Dropbox, Air Conditioners, Modern Family, And Herbie

     One of my favorite TV shows right now is Modern Family. They had an episode in a previous season that really struck a cord with me. It was the one where married couple Claire and Phil have a fight (as regular viewers know, that doesn't narrow it down because they fight in every episode). This particular fight was because she had been recommending wedge salads to him for years and he ignored the suggestion. Then he came home one evening and told Claire that an acquaintance had suggested he try this new thing called a wedge salad, which he loved, and she should really try one sometime, as though he had never heard of it before despite the one hundred and seventeen times she'd mentioned it to him.

     Herbie and I have been there, done that. Many times.

     Why is it that a suggestion from a co-worker or friend carries so much weight with men while suggestions from their girlfriends, fiancees, or wives are just so much white noise? I don't normally relate to Claire on the show. I usually find her annoying (I hope that isn't because she is too much like me and I just don't recognize it kinda like the way Herbie laughs at Raymond's relationship with Marie without seeing how similar it is to the one he has with his own mother--yikes!) But in that episode, I not only related to Claire's frustration, I wanted her to hit Phil with the vegetables instead of just banging them on the counter for emphasis. They ended up with a broken microwave and their bodies covered in fire extinguisher foam, but I still thought Phil got off too easy.

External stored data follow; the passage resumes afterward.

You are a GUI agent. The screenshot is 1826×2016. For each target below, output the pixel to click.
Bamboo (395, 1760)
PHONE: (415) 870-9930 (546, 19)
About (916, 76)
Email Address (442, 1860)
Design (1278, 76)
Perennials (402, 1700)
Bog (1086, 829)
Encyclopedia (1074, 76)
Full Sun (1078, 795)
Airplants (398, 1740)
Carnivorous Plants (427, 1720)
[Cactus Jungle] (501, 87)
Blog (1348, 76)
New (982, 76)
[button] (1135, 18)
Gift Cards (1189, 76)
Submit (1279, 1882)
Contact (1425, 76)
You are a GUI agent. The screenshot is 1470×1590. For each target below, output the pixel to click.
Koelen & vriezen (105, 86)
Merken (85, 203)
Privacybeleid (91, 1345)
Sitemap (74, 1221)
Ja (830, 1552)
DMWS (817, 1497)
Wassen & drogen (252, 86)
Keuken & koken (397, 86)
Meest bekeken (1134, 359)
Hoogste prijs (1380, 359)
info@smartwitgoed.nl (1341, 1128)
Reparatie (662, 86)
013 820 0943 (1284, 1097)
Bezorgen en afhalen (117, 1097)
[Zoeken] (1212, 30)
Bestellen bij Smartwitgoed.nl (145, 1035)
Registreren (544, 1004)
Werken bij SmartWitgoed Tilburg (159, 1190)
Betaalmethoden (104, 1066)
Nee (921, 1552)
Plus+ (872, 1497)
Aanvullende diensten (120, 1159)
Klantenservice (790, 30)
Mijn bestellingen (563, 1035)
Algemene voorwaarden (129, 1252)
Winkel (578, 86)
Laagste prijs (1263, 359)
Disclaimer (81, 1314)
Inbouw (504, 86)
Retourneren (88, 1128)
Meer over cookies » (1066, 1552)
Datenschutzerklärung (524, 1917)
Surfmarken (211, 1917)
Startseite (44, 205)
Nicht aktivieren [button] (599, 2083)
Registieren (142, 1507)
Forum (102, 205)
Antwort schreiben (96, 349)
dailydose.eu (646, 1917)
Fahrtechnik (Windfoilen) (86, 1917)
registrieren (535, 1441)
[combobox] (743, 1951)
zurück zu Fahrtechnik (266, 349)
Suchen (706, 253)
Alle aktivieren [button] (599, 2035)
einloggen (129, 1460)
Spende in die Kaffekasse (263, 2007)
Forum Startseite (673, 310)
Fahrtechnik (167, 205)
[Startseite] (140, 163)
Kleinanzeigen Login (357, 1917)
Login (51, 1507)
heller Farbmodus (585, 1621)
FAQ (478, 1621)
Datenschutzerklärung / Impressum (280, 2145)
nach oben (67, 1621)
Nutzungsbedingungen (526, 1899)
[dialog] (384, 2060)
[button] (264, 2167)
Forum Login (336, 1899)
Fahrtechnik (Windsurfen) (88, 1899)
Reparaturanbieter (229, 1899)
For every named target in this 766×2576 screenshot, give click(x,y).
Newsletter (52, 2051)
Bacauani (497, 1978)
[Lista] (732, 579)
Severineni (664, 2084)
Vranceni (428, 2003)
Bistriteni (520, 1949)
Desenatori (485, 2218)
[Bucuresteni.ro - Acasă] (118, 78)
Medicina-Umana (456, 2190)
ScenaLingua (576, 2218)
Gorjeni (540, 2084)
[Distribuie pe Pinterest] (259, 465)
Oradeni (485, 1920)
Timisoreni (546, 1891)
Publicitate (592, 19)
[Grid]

     I can spend days or weeks on the computer researching a product we need for our home (like, let's just say, hmm, an air conditioner, not because that brings up any strong memories or emotions or makes blood shoot from my eyes, but just random like). I can go to Consumer Reports and read their ratings of every air conditioner on the market, then read posts from people who actually own the units listing the pros and cons, then check thirty different stores' websites for the best price on the highly recommended units, and compile it all into a spreadsheet with colored graphs and a sliding scale for Herbie. I can then go over it page by page with him, pointing out why this particular unit is superior to all other units for our needs. He'll nod and ask questions, flip through the pages, and agree that we should schedule time to go pick one out. We'll get to the store and find the unit we've agreed on, call the salesperson over to discuss delivery options and payment plans, and then as I'm pulling out my credit card, Herbie will invariably say, "I'm not quite ready to buy yet. This guy at work was telling me about this unit that is so cold it will freeze a rump roast left in front of it." And we will return home to sit in front of our old unit that wheezes like it has emphysema and blows air that could warm up a can of soup.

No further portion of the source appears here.